" Je m'éveille le matin avec une joie secrète, je contemple la lumière avec ravissement et tout le reste du jour je suis content "
Montesquieu

Ma nouvelle vie à Lîdge

samedi 10 mars 2018

" Etre un enfant à Bovigny au début du XX ème siècle " par Marie-Hélène Dourte







                                         Château de Bovigny en 1899

Comment se déroule la journée d’un enfant à la campagne au début du XX è siècle ? Essayons de répondre à ces questions avec une femme qui est née en 1899.
«  J’avais presque cinq ans lorsque je suis entrée à l’école gardienne de Bovigny. Le bâtiment était situé sur la route qui est perpenticulaire à l’église de Bovigny et qu’on appelle d’ailleurs la route des écoles. (…) L’école était dirigée par trois religieuses (…) L’éducation religieuse avait une grande importance en ce temps-là. Nous étions souvent rappelés à l’ordre parce que nous parlions wallon. Nous allions à l’école de 8 heures du matin à 11 heures et l’après midi de 13 à 16 heures. Le demi-jour de congé était le jeudi après-midi. La classe gardienne comptait une vingtaine de filles et de garçons.
(…)
Lorsque j’ai eu six ans, je suis rentrée à l’école primaire. Catéchisme, calculs, histoire, géographie, lecture, apprentissage du français.
(…)
Lorsque mes sept ans sont arrivés, j’ai été confrontée immédiatement à la dure réalité de la vie des paysans. (…) En été, je me levais à cinq heures du matin et j’emmenais nos trois vaches et celle du voisin aux champs. Je restais là pendant trois heures à les surveiller et à les regrouper sans cesse pour ne pas qu’elles s’éloignent. Il n’y avait pas de clôture à cette époque (…) Quand tout ce passait bien, je revenais un peu avant huit heures et nous déjeunions tous ensemble avec des tartines garnies de makèye ou du sirop et du café. (…) En plus de la surveillance des mes petits frères et sœurs, j’aidais maman à faire le ménage, la lessive, à cuire le pain, à préparer le dîner (…) Nous ne mangions paratiquement jamais de viande, sauf quelquesfois du lard (lorsque nous avions tué le cochon) , et du bouilli, du rôti uniquement le dimanche et à la fête. Par contre, nous avions des poules, nous mangions souvent des œufs. (…) Vers 5 heures, je retournais aux champs jusqu’à huit heures du soir, heure du souper : pommes de terre, pain, quelques légumes du midi. J’allais me coucher vers neuf heures et demi. Le lendemain, j’étais de nouveau debout à cinq heures. L’hiver était un peu plus agréable pour moi car il n’y avait plus de corvée « pâturage » et je pouvais aller plus souvent à l’école.
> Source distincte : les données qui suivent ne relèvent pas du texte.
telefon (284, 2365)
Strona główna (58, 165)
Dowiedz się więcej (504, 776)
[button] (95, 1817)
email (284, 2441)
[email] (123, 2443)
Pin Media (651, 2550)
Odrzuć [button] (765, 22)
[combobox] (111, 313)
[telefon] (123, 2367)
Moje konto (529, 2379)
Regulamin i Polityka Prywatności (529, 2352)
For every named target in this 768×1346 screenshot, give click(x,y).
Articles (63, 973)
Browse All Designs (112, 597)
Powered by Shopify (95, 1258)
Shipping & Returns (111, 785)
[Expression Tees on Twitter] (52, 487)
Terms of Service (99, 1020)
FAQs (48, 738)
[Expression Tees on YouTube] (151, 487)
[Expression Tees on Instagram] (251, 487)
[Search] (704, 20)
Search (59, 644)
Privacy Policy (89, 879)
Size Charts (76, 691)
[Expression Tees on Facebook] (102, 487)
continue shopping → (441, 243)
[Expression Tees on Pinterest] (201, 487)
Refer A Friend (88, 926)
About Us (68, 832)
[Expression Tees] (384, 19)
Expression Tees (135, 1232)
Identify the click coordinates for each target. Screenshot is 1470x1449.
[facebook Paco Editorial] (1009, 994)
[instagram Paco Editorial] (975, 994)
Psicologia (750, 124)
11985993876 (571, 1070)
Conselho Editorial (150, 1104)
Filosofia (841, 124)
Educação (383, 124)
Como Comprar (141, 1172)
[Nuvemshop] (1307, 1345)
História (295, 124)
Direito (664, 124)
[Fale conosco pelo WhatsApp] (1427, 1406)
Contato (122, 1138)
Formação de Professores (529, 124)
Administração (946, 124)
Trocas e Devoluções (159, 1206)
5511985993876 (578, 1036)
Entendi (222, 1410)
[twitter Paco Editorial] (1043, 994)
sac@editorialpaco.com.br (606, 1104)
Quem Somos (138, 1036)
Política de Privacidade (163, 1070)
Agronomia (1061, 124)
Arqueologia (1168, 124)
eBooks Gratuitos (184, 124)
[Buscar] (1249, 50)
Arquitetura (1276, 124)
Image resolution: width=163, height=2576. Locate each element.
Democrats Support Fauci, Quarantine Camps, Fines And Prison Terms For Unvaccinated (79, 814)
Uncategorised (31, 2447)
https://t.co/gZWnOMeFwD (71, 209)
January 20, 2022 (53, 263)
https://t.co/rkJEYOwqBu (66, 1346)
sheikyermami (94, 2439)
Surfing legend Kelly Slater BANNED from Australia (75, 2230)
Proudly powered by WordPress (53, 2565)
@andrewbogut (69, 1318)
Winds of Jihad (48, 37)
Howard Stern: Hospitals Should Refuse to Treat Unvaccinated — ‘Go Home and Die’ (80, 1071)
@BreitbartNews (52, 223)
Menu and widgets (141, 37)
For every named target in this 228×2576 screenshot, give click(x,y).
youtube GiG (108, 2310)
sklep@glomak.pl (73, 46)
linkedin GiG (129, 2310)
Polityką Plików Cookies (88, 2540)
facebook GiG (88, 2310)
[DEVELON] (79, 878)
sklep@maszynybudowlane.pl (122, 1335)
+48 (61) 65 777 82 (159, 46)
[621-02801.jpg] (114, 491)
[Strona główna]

Tous les dimanches étaient ponctués par la messe de 7 heures, celle de 10 heures, les vêpres de 14 heures et le salut à la tombée du soir. Il ne me restait plus beaucoup de temps pour jouer avec mes petites amies. Voilà ce qu’était donc ma vie quotidienne : beaucoup de travail, des contraintes et jamais de temps libre. Il en était d’ailleurs de même pour la plupart de mes amies. »


Extraits d’un article, signé par Marie-Hélène Dourte, paru dans la revue «  Glain et Salm – Haute-Ardenne », numéro 23, décembre 1985.